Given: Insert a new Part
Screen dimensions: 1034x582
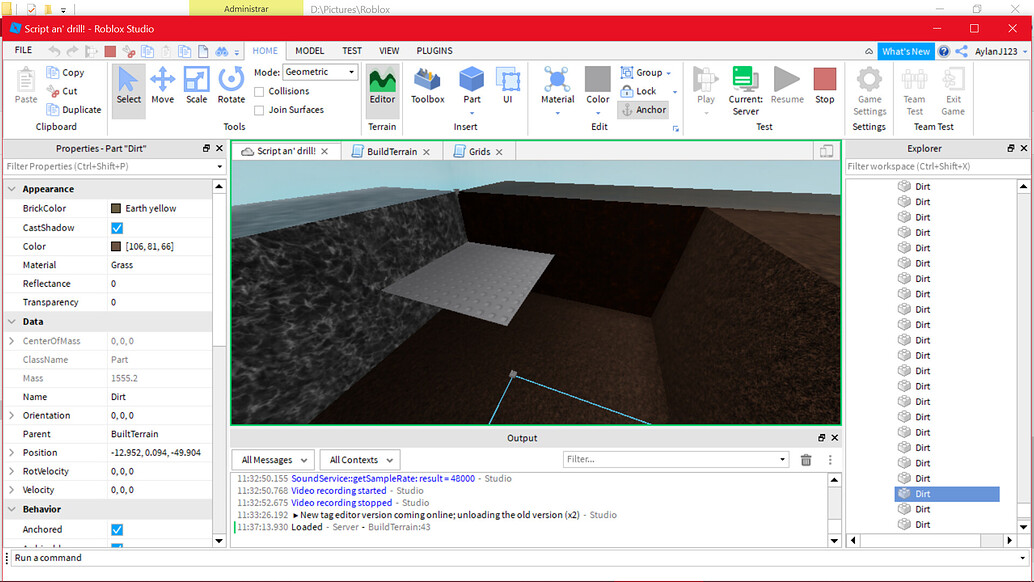Looking at the screenshot, I should point(471,88).

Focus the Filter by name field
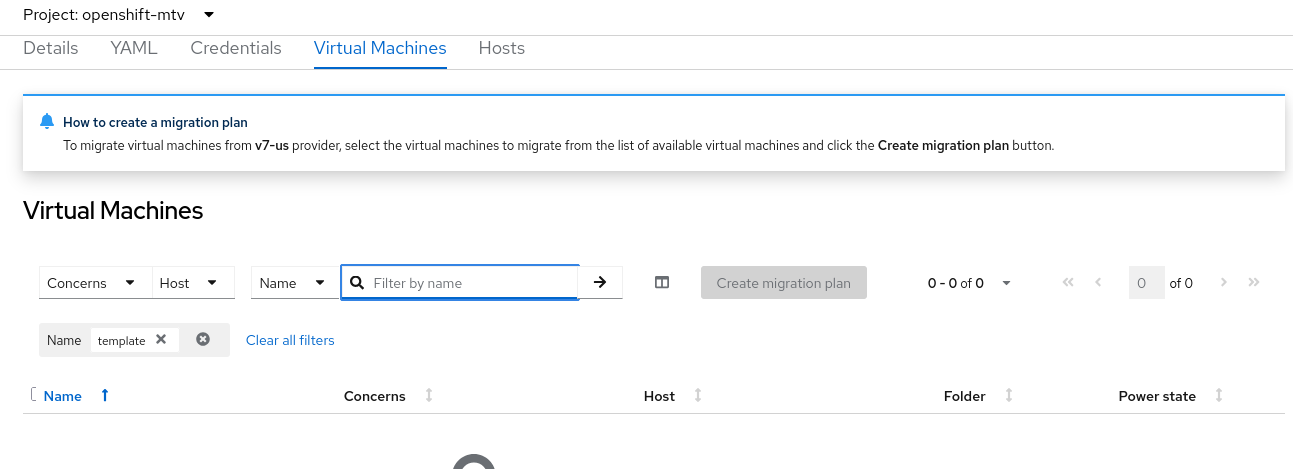[x=470, y=283]
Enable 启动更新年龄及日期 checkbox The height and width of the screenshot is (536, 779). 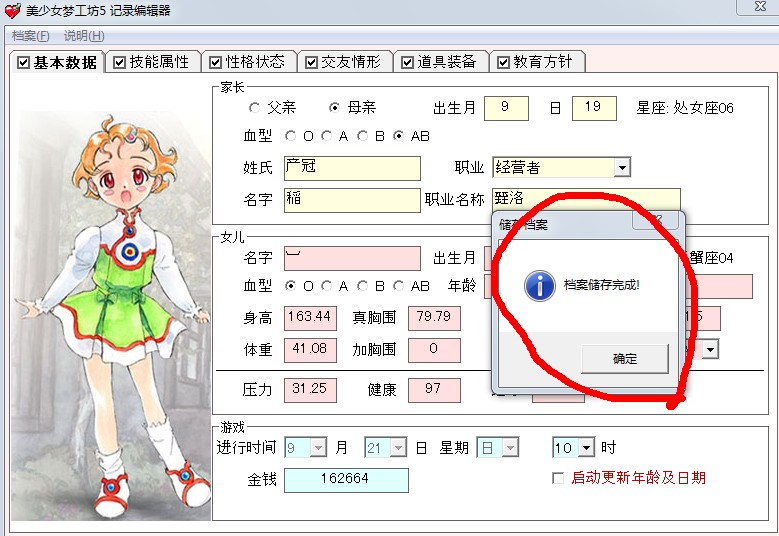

+ + + + +

**About this exercise:** Should a picture appear among the entries, skip it and copy the rest exactly.

**Task result:**
Given: Insert a new Part
Screen dimensions: 1034x582
Looking at the screenshot, I should point(471,88).

Focus the Filter by name field
[x=470, y=283]
Enable 启动更新年龄及日期 checkbox The height and width of the screenshot is (536, 779). 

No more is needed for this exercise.